Rewrite the records as a numbered list with blank lines omitted, starting at the first line of the records and ending after the line that contains "click(x=536, y=609)".

━━ Records supplied ━━

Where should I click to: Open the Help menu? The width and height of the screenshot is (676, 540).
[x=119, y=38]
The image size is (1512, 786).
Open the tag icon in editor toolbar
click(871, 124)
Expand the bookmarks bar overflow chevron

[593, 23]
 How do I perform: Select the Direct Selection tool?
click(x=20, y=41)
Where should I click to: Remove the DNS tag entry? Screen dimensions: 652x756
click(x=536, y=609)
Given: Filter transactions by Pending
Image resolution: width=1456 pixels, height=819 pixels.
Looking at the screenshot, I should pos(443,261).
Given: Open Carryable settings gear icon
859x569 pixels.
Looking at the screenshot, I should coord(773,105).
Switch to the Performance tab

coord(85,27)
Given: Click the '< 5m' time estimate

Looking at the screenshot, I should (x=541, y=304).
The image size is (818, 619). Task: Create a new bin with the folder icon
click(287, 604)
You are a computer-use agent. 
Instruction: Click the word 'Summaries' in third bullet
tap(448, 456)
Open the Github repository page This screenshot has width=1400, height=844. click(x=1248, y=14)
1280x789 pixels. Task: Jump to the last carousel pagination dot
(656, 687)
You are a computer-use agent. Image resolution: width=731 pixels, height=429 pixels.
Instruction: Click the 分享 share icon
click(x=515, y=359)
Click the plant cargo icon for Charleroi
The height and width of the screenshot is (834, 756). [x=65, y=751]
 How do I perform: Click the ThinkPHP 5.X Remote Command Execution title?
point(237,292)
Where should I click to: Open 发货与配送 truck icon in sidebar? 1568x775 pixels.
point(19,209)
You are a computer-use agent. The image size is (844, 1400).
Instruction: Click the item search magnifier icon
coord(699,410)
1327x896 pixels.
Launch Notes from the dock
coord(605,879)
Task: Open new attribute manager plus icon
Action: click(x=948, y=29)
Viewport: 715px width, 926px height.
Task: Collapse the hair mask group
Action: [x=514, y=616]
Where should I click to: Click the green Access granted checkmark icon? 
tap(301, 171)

━━━

**Reply**
1. Where should I click to: Open the Help menu? The width and height of the screenshot is (676, 540).
2. [x=119, y=38]
3. The image size is (1512, 786).
4. Open the tag icon in editor toolbar
5. click(871, 124)
6. Expand the bookmarks bar overflow chevron
7. [593, 23]
8.  How do I perform: Select the Direct Selection tool?
9. click(x=20, y=41)
10. Where should I click to: Remove the DNS tag entry? Screen dimensions: 652x756
11. click(x=536, y=609)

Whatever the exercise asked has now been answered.